→ **EXCERPTED TEXT**:
- - - -
Wednesday, July 13, 2011


When evaluating a cloud service, it’s critical to know how reliable it is. “Reliability” is a multifaceted concept, encompassing availability, performance, stability, etc. All of these factors can impact your life as a hosting customer.

Unfortunately, solid data on reliability is hard to come by. I touched on this in my recent post SLAs Considered Harmful, but it’s hardly news. If you spend time on the relevant discussion groups, you’ll see any number of discussions of reliability, but the supporting data rarely gets much more concrete than “we’ve been using service X for a while and it’s worked pretty well”.

The discussion following the April 2011 AWS outage brought this home to me. Here was a major event, with significant implications for cloud hosting providers and customers. Critical to our collective understanding of the event is a quantitative analysis of the impact. For instance, what fraction of EBS volumes were affected, and for how long? How does this compare to “typical” EBS availability? How does EC2 local disk compare? What about comparable offerings from other service providers? There were extensive and, for the most part, well-considered discussions all across the net, but very little hard data, making the whole discussion somewhat academic.

For instance: one strategy that would have protected you from the AWS event would be to spread your service across regions. However, inter-region network access is slower and less reliable. How much so? Enough to negate the reliability benefit of not relying on a single region? We simply don’t have the data to make this determination.

Once upon a time, weather data was similarly anecdotal. “I used to have a farm up north, the storms we got there were awful.” But organized record-keeping, and (more recently) satellite data, have changed all that. There’s a wealth of weather data available, and if you need to make a decision based on the probability of severe storms in location X vs. location Y, you can get that information.

It’s time we did the same for cloud services. I call the idea Cloudsat (by analogy to Landsat).

What is Cloudsat?

The goal, remember, is to provide hard information about the availability, performance, and stability of cloud services. A straightforward way to accomplish this is to invoke some basic operation at regular intervals, and record the success/failure and latency of each invocation. The results, aggregated over time, provide a good picture of each aspect of service reliability.
- - - -
→ **DATASET RECORDS**:

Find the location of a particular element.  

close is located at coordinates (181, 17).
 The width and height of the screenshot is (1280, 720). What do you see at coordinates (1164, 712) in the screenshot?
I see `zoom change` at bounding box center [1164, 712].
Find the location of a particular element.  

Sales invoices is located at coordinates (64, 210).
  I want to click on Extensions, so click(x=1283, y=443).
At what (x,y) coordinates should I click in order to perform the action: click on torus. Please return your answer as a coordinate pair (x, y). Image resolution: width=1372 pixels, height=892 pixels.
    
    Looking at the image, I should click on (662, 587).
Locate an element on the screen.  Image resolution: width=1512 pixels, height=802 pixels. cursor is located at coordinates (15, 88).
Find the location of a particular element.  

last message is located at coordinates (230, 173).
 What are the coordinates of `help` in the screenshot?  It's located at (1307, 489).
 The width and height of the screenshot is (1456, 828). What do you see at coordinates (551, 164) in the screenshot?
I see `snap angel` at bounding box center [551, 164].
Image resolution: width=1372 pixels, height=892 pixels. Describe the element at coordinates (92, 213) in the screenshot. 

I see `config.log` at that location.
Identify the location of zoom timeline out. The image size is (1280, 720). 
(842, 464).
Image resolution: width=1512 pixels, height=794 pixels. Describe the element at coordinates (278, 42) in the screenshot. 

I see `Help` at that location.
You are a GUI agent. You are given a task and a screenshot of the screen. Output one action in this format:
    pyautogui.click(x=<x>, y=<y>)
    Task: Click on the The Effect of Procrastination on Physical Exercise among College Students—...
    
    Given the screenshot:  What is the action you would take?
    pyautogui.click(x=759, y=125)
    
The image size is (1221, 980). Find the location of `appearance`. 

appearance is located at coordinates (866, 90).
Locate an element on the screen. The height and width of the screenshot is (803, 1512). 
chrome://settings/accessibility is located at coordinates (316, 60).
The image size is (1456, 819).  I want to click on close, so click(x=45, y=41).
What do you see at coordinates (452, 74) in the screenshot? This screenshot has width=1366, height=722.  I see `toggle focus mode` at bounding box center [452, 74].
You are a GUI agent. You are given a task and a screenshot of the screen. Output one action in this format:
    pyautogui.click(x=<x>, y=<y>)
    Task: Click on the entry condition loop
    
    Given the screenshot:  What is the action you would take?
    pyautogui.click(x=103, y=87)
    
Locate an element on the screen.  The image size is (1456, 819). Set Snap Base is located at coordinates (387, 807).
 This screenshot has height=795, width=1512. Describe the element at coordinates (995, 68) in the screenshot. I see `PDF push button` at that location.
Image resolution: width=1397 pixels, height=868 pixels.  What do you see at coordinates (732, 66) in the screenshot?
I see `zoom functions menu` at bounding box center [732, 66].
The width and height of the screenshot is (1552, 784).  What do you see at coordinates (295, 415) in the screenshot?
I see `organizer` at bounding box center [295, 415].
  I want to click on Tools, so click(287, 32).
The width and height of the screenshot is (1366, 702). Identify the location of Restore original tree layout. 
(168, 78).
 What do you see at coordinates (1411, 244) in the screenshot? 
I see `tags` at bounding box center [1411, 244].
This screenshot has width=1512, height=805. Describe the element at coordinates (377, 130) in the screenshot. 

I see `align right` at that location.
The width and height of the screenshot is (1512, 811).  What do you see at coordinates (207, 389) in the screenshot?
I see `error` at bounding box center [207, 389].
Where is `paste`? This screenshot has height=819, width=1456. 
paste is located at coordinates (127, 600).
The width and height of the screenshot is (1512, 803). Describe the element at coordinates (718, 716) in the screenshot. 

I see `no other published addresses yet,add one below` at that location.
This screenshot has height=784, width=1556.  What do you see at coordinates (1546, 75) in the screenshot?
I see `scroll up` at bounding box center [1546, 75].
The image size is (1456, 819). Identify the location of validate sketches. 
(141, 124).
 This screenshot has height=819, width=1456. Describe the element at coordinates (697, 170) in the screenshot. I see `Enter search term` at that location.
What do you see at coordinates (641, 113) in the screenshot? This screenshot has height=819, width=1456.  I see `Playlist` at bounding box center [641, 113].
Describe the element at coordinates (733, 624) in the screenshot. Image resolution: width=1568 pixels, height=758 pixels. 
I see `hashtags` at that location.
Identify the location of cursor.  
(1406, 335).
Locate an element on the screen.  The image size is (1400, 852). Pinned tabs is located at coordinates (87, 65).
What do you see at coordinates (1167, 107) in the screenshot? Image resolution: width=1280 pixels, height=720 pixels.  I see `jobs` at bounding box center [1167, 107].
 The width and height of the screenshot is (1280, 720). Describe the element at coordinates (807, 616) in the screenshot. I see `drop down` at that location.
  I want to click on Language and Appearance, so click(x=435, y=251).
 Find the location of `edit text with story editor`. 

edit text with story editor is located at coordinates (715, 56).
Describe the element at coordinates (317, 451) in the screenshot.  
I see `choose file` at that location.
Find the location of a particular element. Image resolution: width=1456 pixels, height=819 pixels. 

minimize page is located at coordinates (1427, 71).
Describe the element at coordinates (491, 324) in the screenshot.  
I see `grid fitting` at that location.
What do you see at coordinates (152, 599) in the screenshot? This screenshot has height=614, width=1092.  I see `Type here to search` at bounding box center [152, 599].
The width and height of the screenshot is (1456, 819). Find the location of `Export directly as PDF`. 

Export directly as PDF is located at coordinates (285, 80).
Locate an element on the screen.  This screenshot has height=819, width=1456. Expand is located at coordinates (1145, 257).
- - - -
→ **LIST OF TASKS**:
(a) In the post on cloud service reliability, what name is given to the idea, and what is it named by analogy to?
(b) Extract the passage of the post on cloud service reliability from "The goal, remember, is" to "of service reliability.", copying it word for word.

→ **ANSWERS TO THE EXERCISE**:
(a) Cloudsat, by analogy to Landsat.

(b)
The goal, remember, is to provide hard information about the availability, performance, and stability of cloud services. A straightforward way to accomplish this is to invoke some basic operation at regular intervals, and record the success/failure and latency of each invocation. The results, aggregated over time, provide a good picture of each aspect of service reliability.